To export a snapshot to HDFS for use by another cluster, first create the snapshot as described previously and then use the ExportSnapshot utility. Run this utility from within the SSH session to the head node, not within the hbase shell:

hbase org.apache.hadoop.hbase.snapshot.ExportSnapshot -snapshot <snapshotName> -copy-to <hdfsHBaseLocation>

The <hdfsHBaseLocation> can be any of the storage locations accessible to your source cluster, and should point to the hbase folder used by your destination cluster. For example, if you have a secondary Azure Storage account attached to your source cluster, and that account provides access to the container used by the default storage of the destination cluster, you could use this command:

hbase org.apache.hadoop.hbase.snapshot.ExportSnapshot -snapshot 'Snapshot1' -copy-to 'wasbs://secondcluster@myaccount.blob.core.windows.net/hbase'

If you don't have a secondary Azure Storage account attached to your source cluster or if your source cluster is an on-premises cluster (or non-HDI cluster), you might experience authorization issues when you try to access the storage account of your HDI cluster. To resolve this, specify the key to your storage account as a command-line parameter as shown in the following example. You can get the key to your storage account in the Azure portal.

hbase org.apache.hadoop.hbase.snapshot.ExportSnapshot -Dfs.azure.account.key.myaccount.blob.core.windows.net=mykey -snapshot 'Snapshot1' -copy-to 'wasbs://secondcluster@myaccount.blob.core.windows.net/hbase'

If your destination cluster is an ADLS Gen 2 cluster, change the preceding command to adjust for the configurations that are used by ADLS Gen 2:

hbase org.apache.hadoop.hbase.snapshot.ExportSnapshot -Dfs.azure.account.key.<account_name>.dfs.core.windows.net=<key> -Dfs.azure.account.auth.type.<account_name>.dfs.core.windows.net=SharedKey -Dfs.azure.always.use.https.<account_name>.dfs.core.windows.net=false -Dfs.azure.account.keyprovider.<account_name>.dfs.core.windows.net=org.apache.hadoop.fs.azurebfs.services.SimpleKeyProvider -snapshot 'Snapshot1' -copy-to 'abfs://<container>@<account_name>.dfs.core.windows.net/hbase'

After the snapshot is exported, SSH into the head node of the destination cluster and restore the snapshot by using the clone_snapshot command as described earlier.

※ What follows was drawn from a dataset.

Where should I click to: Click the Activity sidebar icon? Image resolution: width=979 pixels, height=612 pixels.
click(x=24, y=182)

Snapshots provide a complete backup of a table at the time of the snapshot command. Snapshots don't provide the ability to perform incremental snapshots by windows of time, nor to specify subsets of columns families to include in the snapshot.

Replication

HBase replication automatically pushes transactions from a source cluster to a destination cluster, using an asynchronous mechanism with minimal overhead on the source cluster. In HDInsight, you can set up replication between clusters where:

The source and destination clusters are in the same virtual network.
The source and destinations clusters are in different virtual networks connected by a VPN gateway, but both clusters exist in the same geographic location.
The source cluster and destinations clusters are in different virtual networks connected by a VPN gateway and each cluster exists in a different geographic location.

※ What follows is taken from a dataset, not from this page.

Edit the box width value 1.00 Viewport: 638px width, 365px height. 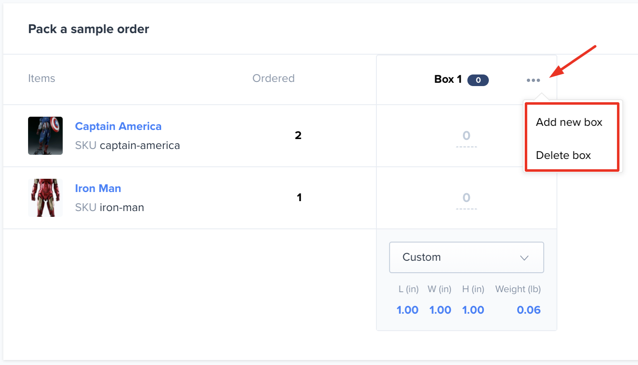[x=440, y=310]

The general steps to set up replication are:

On the source cluster, create the tables and populate data.
On the destination cluster, create empty destination tables with the source table's schema.
Register the destination cluster as a peer to the source cluster.
Enable replication on the desired source tables.
Copy existing data from the source tables to the destination tables.
Replication automatically copies new data modifications to the source tables into the destination tables.

To enable replication on HDInsight, apply a Script Action to your running source HDInsight cluster. For a walkthrough of enabling replication in your cluster, or to experiment with replication on sample clusters created in virtual networks using Azure Resource Manager templates, see Configure Apache HBase replication. That article also includes instructions for enabling replication of Phoenix metadata.